━━ Data for the task ━━

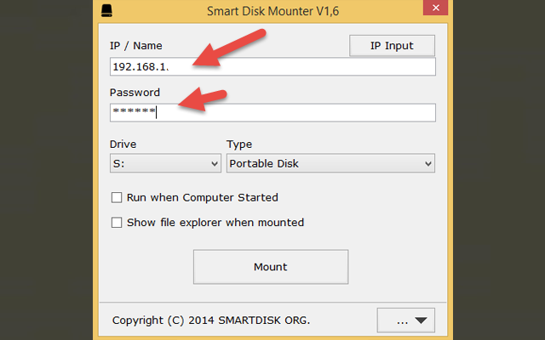Click the IP / Name label

click(135, 46)
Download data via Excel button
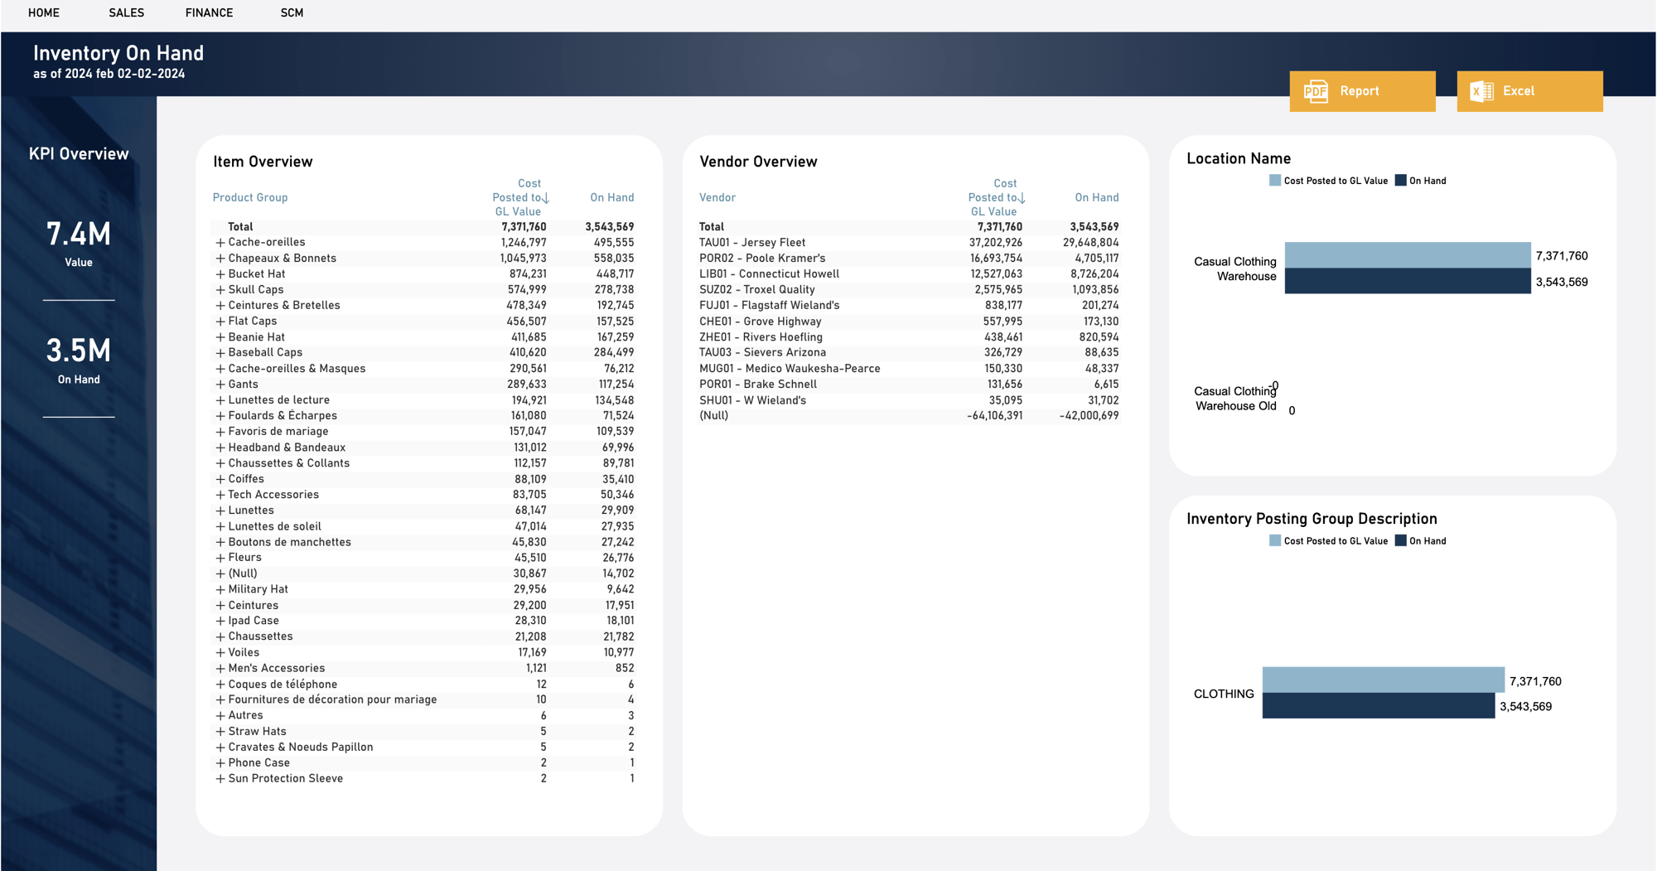The height and width of the screenshot is (871, 1657). [x=1529, y=91]
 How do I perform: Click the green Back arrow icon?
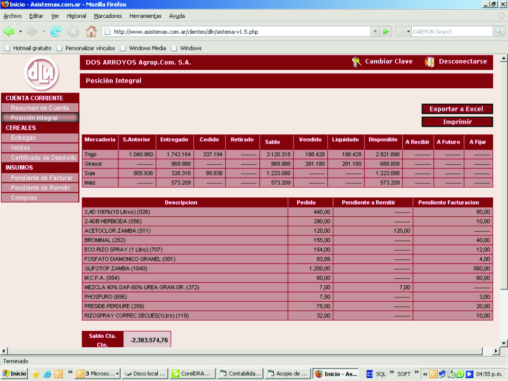9,31
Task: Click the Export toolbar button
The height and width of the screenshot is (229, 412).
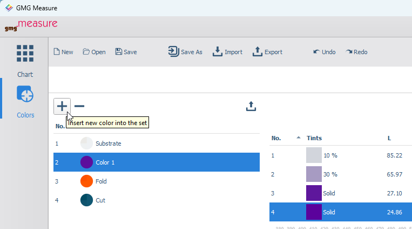Action: 267,51
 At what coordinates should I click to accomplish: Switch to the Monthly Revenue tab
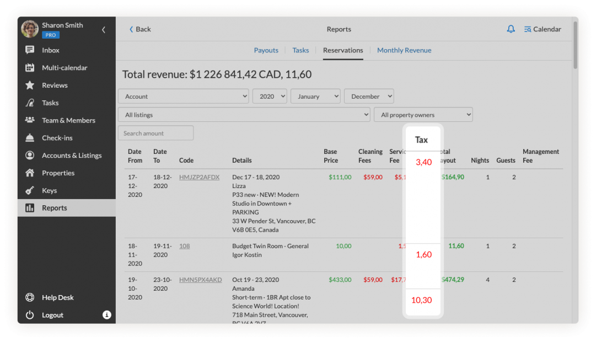[404, 50]
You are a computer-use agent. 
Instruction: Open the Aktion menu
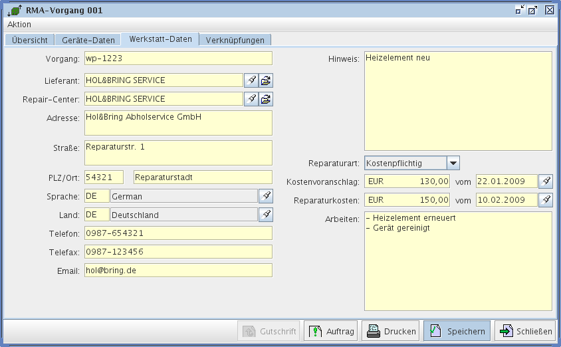pyautogui.click(x=19, y=24)
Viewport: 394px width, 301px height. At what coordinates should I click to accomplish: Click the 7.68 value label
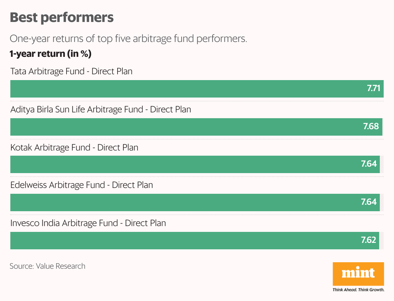[371, 126]
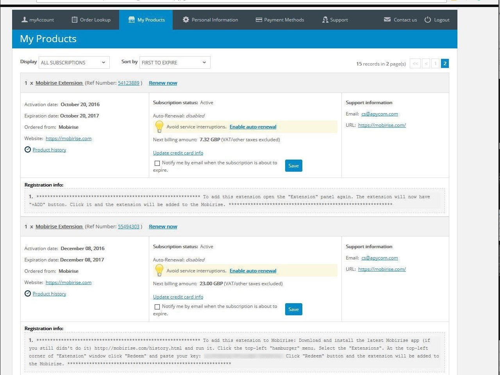Open reference number 55494303 link
This screenshot has width=500, height=375.
(x=129, y=227)
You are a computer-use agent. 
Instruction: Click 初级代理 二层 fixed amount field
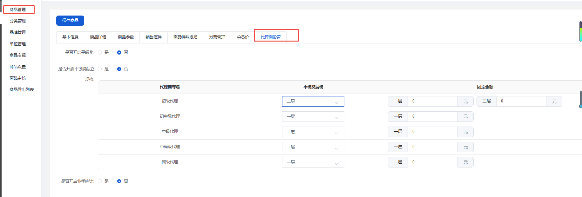tap(521, 102)
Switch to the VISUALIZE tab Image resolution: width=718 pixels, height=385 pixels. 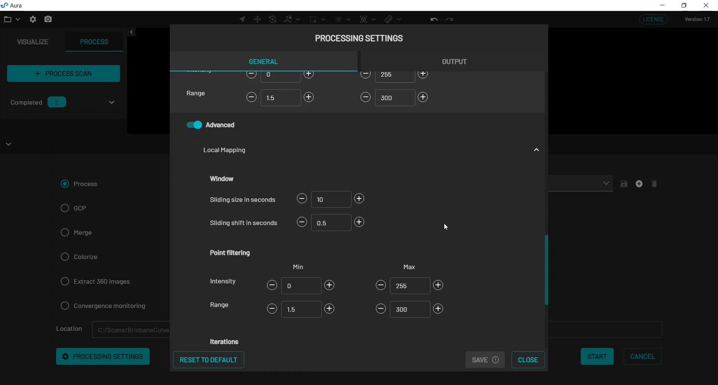point(33,42)
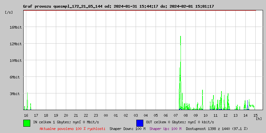
Task: Click the 07 hour mark on x-axis
Action: click(176, 115)
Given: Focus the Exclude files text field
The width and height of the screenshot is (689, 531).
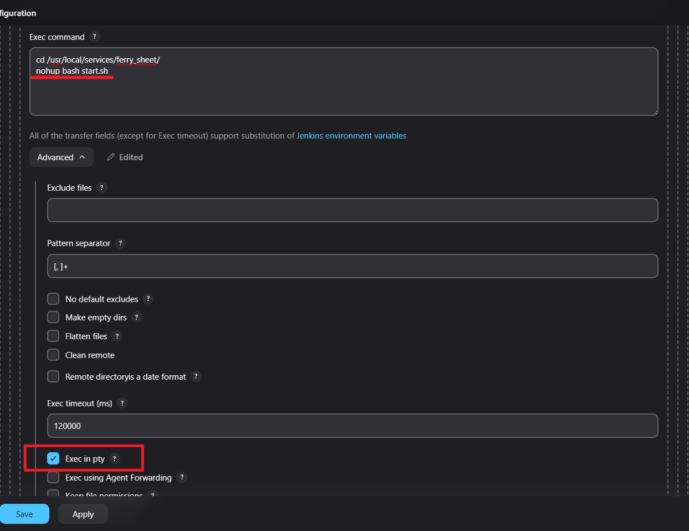Looking at the screenshot, I should click(x=353, y=210).
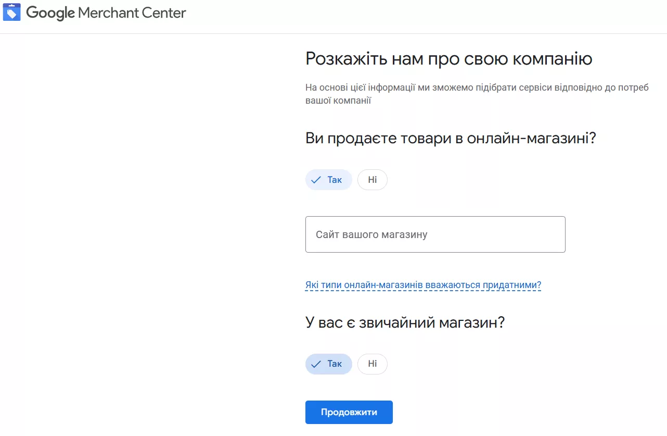Click the checkmark in the online-store Так chip
The image size is (667, 436).
click(x=315, y=180)
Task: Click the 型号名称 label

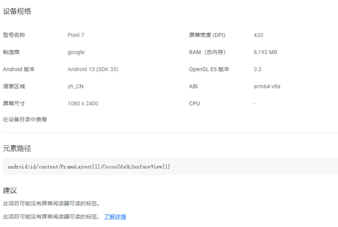Action: pos(14,35)
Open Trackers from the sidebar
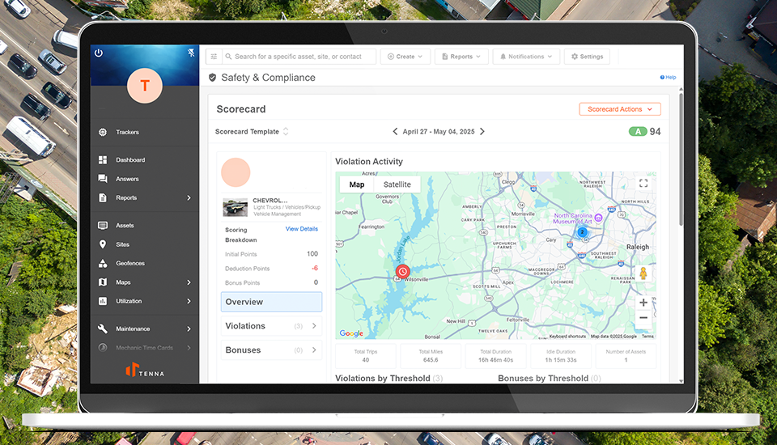This screenshot has width=777, height=445. [127, 132]
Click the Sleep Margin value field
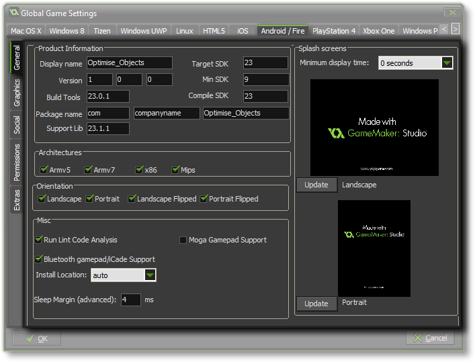The image size is (475, 362). [x=130, y=300]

━━━

From the line with "The width and" down to the last line of the entries above, set down every line exactly, apart from the pictures.

● **Task answer**
The width and height of the screenshot is (689, 531).
Looking at the screenshot, I should click(x=353, y=210).
Click the checkmark in the online-store Так chip
The image size is (667, 436).
click(x=315, y=180)
Task: Click the 型号名称 label

Action: pos(14,35)
Open Trackers from the sidebar
This screenshot has width=777, height=445. [127, 132]
Click the Sleep Margin value field
The image size is (475, 362). [x=130, y=300]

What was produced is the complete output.